BRIEF: Reproduce verbatim the lines of the data below between the line containing "The width and height of the screenshot is (1095, 562)." and the line containing "Action: tap(813, 403)", inclusive.

SUPPLIED DATA:
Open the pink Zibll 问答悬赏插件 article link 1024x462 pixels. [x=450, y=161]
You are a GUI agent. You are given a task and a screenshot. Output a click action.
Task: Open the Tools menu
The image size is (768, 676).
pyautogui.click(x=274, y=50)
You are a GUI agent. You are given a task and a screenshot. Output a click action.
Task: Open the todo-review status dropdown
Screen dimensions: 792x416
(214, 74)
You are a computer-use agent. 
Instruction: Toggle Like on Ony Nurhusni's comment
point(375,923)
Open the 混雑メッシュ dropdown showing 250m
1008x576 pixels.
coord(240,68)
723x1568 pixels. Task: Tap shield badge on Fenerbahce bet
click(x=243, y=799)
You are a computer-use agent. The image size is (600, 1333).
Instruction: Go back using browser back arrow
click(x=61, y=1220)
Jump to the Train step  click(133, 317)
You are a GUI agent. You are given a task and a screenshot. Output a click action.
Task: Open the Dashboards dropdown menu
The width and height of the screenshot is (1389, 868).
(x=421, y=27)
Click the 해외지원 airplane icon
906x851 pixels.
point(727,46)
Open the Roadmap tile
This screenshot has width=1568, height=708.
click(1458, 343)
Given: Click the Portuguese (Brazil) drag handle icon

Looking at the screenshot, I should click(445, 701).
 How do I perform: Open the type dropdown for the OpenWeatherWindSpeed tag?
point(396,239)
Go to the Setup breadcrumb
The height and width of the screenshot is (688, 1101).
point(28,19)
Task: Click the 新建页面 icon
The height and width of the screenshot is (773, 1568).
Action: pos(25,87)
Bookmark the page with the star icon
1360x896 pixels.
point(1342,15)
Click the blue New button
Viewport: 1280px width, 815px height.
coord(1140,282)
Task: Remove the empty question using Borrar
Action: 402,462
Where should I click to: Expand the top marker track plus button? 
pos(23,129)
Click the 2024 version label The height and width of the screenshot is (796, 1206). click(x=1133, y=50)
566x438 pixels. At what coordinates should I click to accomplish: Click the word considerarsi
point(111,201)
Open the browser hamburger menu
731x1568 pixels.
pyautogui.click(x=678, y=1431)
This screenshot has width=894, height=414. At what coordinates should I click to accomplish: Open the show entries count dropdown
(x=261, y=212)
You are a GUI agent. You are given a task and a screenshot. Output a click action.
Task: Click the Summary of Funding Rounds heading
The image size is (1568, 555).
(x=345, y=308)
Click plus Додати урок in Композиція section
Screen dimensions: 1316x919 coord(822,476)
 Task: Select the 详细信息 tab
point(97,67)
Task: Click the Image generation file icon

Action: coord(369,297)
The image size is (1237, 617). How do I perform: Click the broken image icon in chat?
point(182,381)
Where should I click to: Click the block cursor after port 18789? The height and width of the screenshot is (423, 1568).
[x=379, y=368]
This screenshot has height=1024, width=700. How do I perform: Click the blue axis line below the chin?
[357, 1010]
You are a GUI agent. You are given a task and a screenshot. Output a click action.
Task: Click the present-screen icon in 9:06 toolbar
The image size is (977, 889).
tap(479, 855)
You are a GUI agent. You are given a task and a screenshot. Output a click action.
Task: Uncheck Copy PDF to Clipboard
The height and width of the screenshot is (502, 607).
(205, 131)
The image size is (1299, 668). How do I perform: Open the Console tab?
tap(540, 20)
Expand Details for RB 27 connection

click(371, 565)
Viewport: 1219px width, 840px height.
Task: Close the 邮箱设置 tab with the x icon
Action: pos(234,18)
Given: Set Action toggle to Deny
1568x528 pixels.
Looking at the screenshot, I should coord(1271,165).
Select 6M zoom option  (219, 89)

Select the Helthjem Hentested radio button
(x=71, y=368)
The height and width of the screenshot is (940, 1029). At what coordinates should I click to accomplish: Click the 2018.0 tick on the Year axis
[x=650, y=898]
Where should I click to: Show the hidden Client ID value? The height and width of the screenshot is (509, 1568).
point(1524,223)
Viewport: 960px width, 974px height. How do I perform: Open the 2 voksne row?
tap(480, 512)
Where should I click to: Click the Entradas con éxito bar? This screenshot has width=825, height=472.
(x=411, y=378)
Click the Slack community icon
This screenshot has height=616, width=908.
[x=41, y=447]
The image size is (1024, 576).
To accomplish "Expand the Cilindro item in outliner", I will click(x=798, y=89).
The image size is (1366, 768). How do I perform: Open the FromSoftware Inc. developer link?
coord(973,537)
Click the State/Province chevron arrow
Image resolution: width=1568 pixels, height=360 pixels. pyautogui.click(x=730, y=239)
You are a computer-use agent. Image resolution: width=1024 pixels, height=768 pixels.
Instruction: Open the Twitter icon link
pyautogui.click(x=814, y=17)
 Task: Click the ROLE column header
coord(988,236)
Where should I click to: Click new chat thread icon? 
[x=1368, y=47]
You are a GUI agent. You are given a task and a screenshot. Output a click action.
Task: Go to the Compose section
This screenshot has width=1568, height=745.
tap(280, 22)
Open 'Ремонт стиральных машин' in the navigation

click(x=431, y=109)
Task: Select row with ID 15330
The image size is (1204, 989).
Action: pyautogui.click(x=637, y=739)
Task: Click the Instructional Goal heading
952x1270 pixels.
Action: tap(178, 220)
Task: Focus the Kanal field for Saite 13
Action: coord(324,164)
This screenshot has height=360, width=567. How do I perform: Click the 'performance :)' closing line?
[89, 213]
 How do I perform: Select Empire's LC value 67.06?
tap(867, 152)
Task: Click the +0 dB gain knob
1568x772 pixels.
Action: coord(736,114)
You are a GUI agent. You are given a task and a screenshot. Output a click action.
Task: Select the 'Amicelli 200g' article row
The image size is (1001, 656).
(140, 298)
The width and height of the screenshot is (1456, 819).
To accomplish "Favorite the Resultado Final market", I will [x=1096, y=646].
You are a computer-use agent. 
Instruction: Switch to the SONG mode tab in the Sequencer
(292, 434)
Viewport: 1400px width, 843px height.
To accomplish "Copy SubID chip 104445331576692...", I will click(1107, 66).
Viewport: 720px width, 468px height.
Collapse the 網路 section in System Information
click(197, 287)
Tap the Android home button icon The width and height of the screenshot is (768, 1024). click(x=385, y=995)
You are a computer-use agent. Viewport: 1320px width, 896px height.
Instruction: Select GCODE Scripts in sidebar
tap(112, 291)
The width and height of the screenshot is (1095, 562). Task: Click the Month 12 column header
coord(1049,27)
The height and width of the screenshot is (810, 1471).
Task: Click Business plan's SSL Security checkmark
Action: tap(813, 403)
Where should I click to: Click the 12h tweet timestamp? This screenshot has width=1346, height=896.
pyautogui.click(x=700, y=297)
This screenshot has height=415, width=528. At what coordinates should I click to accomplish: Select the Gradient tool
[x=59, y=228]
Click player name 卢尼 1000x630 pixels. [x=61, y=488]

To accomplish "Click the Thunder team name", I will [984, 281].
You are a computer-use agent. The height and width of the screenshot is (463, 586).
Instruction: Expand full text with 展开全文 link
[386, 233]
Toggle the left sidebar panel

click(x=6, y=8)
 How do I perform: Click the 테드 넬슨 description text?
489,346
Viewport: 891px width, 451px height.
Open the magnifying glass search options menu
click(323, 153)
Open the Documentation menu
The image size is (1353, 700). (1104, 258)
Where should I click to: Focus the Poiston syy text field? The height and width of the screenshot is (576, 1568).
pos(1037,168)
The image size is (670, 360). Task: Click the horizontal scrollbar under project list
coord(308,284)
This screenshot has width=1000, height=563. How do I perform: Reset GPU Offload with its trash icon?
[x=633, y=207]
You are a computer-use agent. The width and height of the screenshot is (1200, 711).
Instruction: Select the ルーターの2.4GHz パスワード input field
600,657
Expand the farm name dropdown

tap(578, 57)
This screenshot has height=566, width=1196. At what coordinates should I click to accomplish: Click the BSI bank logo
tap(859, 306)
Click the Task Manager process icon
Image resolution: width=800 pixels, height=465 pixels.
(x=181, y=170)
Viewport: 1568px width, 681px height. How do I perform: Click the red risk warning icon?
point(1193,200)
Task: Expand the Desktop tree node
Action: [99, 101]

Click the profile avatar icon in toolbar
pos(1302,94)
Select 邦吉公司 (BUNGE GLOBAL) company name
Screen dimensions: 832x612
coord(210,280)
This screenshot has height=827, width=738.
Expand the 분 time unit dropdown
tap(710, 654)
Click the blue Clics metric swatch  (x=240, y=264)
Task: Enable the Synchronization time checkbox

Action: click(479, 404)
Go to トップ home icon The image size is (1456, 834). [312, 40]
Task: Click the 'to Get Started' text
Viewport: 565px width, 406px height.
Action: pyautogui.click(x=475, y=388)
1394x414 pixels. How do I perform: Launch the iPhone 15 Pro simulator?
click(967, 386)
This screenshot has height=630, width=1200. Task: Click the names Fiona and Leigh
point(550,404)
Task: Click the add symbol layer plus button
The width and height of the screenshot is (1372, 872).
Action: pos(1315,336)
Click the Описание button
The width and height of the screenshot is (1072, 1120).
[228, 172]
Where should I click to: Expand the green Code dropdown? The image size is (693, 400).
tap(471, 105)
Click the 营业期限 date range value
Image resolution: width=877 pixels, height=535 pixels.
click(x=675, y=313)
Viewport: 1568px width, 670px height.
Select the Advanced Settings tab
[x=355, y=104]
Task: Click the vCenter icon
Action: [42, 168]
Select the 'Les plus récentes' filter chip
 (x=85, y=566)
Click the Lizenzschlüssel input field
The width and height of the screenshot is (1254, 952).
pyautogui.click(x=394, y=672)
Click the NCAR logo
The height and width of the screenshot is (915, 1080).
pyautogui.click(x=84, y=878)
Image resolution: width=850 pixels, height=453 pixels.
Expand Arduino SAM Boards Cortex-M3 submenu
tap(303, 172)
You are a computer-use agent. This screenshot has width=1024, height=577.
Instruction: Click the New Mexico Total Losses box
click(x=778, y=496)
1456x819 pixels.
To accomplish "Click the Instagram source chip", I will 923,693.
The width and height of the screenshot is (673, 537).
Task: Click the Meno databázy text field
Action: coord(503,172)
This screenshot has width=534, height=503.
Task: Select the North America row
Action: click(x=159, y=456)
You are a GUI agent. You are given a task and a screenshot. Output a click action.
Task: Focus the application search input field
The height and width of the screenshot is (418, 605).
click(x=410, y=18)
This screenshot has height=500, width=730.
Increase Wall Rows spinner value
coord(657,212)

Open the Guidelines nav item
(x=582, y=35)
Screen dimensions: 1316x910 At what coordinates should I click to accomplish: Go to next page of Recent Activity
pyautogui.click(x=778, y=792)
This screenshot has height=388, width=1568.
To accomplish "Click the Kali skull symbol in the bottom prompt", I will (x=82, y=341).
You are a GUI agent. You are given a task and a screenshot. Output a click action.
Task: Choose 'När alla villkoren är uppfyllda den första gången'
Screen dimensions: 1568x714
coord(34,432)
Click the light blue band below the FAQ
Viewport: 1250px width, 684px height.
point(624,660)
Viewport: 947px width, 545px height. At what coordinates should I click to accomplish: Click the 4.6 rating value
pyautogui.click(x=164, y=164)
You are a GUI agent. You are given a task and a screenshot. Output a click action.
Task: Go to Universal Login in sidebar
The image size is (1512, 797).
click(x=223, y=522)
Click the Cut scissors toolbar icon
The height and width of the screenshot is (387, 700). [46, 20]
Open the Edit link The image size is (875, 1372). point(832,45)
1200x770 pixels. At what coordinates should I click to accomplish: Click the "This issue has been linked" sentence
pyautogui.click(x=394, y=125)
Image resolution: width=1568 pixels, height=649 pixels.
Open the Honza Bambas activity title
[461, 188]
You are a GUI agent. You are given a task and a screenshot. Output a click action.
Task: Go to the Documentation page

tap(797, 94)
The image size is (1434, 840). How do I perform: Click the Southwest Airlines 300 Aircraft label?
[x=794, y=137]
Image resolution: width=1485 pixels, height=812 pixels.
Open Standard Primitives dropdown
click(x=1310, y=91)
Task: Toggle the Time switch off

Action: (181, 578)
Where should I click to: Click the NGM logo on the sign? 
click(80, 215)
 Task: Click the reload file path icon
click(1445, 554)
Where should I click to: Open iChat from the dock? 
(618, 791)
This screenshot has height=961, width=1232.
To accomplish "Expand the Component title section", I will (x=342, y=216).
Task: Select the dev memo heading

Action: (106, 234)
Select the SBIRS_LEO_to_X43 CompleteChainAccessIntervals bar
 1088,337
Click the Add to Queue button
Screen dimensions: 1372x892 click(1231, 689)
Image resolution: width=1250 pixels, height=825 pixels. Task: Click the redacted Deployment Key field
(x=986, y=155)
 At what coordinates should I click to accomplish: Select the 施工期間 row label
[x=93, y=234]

WRITTEN RESPONSE:
The width and height of the screenshot is (1095, 562). Task: Click the Month 12 column header
coord(1049,27)
The height and width of the screenshot is (810, 1471).
Task: Click Business plan's SSL Security checkmark
Action: tap(813, 403)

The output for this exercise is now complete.